The metric calculations is much more straight foward, these calculations are done in in a subroutine called getGroupSummary in, for each node the availability, reachability and health are extracted from the nodes "reach" RRD file, and then weighted according to the configuration weights.

So based on our example before, the node would have the following values:

  • Health = 92%90%
  • Availability = 90%
  • Reachability = 100%

The formula would become, "metric_health * 92 90 + metric_availability * 90 + metric_reachability * 100", resulting in "0.4 * 92 90 + 0.2 * 90 + 0.4 * 100 = 94.8", So a metric of 94 .8 for this node, which is averaged with all the other nodes in this group, or the whole network to result in the metric for each group and the entire network.

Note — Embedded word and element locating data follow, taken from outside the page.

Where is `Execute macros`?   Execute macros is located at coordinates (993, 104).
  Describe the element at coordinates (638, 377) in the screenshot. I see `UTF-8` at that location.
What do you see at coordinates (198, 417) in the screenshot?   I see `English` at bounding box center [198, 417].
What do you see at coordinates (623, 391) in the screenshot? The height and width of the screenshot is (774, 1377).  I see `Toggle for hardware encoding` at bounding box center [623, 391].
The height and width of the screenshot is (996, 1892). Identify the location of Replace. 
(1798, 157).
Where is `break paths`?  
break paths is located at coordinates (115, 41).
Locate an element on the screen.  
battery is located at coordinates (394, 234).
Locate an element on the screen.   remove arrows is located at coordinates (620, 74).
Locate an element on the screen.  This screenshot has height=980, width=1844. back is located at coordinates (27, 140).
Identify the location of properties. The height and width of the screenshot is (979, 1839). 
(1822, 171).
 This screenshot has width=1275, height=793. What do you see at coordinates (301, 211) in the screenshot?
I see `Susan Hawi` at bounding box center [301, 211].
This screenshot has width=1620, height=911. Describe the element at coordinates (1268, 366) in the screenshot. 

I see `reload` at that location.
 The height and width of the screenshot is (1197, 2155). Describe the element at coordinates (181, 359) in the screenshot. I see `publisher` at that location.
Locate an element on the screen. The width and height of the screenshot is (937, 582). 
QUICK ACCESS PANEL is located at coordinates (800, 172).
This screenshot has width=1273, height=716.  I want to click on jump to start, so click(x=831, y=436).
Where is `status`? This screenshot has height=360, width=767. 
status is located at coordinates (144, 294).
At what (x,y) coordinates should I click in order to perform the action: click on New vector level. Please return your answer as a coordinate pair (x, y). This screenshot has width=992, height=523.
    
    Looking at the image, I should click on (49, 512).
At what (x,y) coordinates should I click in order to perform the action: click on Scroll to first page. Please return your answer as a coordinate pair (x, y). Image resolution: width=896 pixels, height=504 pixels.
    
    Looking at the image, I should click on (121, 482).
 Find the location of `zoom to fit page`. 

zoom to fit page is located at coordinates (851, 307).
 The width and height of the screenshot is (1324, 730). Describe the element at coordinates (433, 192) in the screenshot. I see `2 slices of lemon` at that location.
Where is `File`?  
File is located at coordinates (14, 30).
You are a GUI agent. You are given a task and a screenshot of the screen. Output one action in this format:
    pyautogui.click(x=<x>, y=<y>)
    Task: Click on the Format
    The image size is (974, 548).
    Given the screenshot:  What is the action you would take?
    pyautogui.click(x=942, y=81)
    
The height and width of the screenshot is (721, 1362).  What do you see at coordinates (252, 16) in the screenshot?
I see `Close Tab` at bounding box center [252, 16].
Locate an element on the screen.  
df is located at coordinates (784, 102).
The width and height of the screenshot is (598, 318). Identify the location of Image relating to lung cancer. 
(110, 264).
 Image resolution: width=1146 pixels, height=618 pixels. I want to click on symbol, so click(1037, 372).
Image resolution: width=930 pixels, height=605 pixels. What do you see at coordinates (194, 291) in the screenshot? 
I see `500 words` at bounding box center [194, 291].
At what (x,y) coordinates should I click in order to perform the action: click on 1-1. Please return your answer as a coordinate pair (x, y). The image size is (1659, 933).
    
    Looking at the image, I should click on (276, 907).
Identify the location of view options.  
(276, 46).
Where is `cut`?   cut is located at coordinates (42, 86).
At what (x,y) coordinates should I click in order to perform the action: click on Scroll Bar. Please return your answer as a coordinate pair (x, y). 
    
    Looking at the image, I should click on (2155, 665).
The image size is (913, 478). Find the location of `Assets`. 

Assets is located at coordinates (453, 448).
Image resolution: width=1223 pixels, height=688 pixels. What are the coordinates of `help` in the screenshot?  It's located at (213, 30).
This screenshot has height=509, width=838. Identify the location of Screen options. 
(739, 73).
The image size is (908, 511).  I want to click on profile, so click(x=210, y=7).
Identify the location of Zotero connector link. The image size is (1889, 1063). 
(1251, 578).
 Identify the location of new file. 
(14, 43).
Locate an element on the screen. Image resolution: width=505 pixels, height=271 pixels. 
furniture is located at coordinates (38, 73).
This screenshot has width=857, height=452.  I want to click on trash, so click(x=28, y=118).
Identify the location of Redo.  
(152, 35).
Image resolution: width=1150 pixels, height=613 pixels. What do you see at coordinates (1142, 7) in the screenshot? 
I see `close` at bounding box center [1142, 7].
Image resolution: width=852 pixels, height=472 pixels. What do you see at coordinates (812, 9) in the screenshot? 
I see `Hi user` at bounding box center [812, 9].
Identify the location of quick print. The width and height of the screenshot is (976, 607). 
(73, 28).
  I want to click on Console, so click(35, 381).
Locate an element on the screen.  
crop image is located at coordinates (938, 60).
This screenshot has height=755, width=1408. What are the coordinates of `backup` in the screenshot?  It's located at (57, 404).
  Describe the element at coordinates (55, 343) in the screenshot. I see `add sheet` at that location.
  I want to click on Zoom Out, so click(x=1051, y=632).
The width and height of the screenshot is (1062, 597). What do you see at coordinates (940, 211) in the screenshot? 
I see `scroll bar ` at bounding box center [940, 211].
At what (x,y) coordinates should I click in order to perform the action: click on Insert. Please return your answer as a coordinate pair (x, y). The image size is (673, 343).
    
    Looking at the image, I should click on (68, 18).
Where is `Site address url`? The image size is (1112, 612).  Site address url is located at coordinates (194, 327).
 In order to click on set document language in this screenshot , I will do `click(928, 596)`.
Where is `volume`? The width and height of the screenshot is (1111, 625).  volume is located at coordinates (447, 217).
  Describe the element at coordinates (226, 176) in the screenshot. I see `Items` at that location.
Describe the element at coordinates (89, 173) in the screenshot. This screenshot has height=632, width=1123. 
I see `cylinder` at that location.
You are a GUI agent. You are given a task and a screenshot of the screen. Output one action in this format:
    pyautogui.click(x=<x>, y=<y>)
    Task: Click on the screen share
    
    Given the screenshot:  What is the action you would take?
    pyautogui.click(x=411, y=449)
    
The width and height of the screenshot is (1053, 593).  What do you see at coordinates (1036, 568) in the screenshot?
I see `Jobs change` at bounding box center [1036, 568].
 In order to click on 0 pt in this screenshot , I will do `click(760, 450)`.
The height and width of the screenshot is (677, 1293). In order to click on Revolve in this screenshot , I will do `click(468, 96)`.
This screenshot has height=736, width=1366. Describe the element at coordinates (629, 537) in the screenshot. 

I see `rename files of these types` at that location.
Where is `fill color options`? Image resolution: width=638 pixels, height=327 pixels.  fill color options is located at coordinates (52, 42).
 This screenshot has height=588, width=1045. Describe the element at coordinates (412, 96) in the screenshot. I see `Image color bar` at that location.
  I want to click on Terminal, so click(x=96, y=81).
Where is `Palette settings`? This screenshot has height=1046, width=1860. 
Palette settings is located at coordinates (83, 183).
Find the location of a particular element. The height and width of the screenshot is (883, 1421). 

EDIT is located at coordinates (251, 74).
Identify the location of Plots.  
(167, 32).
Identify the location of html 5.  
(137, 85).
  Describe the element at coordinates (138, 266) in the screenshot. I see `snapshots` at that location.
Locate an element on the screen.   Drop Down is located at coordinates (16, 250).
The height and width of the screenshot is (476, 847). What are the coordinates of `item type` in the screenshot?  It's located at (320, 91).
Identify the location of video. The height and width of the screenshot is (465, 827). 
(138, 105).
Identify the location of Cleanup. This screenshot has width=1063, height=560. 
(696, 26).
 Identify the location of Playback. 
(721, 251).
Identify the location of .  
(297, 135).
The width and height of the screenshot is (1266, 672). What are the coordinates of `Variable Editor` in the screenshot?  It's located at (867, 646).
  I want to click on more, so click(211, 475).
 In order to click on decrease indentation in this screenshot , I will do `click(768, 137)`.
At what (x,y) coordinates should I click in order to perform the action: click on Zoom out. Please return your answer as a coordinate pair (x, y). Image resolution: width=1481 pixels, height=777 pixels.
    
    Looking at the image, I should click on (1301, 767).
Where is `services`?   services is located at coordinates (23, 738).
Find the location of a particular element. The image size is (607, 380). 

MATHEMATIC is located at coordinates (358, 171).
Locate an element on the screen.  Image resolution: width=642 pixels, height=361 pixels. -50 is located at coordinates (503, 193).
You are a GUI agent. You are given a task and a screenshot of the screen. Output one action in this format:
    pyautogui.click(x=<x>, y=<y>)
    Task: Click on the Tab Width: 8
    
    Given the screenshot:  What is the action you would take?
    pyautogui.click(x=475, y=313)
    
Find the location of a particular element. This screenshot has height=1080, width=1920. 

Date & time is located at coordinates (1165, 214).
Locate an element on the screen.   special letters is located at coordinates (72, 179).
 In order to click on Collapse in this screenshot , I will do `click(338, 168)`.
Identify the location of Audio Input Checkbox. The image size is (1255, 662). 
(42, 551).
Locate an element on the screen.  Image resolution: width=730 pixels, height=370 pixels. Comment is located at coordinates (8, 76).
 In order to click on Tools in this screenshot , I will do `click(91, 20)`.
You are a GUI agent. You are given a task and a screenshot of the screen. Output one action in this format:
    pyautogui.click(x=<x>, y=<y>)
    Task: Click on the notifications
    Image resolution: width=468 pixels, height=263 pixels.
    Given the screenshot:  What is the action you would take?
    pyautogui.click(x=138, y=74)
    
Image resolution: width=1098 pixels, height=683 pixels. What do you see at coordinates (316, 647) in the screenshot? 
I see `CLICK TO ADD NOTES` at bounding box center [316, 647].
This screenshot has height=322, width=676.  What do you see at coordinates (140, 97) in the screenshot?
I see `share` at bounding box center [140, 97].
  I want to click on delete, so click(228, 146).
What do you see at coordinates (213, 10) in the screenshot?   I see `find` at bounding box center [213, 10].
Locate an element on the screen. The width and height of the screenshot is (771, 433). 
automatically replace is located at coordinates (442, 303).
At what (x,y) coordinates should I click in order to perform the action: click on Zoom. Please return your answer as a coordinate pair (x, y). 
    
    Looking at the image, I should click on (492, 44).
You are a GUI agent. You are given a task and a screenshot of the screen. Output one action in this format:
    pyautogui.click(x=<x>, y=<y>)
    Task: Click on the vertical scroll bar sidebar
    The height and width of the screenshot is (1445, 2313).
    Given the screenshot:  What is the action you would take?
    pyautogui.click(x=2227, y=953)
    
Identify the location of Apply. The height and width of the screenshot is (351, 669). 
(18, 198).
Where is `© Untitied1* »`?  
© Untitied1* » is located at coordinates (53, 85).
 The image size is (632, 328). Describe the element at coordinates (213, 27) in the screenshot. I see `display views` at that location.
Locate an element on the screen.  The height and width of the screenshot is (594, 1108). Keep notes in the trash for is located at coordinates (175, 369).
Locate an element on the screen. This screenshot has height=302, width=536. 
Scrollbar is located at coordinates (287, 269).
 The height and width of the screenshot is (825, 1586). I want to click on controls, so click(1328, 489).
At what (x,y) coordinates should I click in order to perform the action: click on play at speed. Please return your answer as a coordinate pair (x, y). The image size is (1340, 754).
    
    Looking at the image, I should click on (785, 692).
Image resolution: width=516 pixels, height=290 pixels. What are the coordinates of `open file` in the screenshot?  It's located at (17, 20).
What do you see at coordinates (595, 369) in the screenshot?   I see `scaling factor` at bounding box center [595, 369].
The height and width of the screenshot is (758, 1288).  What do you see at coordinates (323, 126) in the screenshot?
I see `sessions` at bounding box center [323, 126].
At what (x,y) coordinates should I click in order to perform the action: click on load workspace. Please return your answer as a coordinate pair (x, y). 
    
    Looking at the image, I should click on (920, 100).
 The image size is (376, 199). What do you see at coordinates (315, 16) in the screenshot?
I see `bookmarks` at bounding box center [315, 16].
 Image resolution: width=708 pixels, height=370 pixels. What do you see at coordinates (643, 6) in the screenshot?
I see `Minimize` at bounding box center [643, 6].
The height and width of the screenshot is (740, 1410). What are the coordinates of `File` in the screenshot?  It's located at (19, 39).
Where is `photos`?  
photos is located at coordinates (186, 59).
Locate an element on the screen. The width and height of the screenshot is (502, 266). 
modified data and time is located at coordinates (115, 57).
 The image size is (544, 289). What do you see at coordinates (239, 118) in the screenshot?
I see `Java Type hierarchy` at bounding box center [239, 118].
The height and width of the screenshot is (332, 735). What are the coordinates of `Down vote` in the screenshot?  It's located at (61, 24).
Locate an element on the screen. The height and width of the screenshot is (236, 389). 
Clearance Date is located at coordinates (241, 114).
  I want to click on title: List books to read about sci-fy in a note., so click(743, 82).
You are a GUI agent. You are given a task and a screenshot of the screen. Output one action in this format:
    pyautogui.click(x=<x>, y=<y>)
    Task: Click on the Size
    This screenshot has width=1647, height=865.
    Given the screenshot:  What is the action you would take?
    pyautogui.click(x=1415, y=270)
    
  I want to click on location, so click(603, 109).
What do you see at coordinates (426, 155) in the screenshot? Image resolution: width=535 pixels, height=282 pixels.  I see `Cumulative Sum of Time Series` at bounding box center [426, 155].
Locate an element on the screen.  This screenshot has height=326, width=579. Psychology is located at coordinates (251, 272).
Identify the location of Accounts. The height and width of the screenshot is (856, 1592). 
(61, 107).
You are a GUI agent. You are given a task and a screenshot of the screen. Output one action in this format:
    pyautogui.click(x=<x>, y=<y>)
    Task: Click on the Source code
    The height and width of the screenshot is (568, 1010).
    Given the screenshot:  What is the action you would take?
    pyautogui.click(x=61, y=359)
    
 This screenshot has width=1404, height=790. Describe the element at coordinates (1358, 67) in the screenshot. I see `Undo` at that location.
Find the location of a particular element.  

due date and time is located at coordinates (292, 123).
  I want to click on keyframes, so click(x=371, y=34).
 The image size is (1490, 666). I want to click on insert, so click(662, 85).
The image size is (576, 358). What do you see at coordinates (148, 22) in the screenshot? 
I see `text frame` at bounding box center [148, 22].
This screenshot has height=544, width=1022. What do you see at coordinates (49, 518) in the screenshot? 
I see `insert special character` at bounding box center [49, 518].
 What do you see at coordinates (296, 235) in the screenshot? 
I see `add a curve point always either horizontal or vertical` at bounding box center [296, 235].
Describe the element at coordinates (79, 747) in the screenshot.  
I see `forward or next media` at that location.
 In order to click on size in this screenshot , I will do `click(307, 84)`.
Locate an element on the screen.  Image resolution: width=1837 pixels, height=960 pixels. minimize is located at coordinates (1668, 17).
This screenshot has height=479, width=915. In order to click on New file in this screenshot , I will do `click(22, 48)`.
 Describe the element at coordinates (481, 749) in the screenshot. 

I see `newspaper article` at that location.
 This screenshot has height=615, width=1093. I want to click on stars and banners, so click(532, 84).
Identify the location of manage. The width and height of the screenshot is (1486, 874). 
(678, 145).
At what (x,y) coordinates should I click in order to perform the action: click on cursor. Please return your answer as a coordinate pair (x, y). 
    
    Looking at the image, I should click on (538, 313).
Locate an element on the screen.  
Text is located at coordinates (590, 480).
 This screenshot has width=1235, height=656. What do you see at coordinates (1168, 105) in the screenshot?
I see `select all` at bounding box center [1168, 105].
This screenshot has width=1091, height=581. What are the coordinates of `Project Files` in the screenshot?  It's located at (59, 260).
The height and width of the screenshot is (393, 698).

Interface Availability Reporting

How NMIS reports interface availability can be a little confusing for some people, as some people see that it should be 0 when the node is unreachable or Undefined when the node is unreachable.  NMIS introduced an option to give this control to the user of the system.  The configuration option is interface_availability_value_when_down, it is U (undefined) by default.

The reason that U is used by default, is because when the node is down, is is not possible to observe the metrics from the node, the scientific method states that you should record "unobservable" or nothing when you do not have a valid observation for that time period.

How this works is that when a node is DOWN (unreachable) and interface_availability_value_when_down = U, NMIS will save U to the overall interface availability, which will mean that the node could be down for 2 hours, and the interface availability metric for the node will be 100%.  In the same scenario if interface_availability_value_when_down = 0, the interface availability metric will be ( 1 - 2/48 ) * 100 = 95.83% available.

During normal operation and a node is UP, interfaces will be polled the the operational state (ifOperStatus) will change the availability of an interface, when ifOperStatus is up the result is 100, when down it is 0.

When a node is DOWN, NO interface specific data is processed so nothing is saved for the interface for that period of time, this is treated by default as U when a graph or calculation is made the result will be 100% available.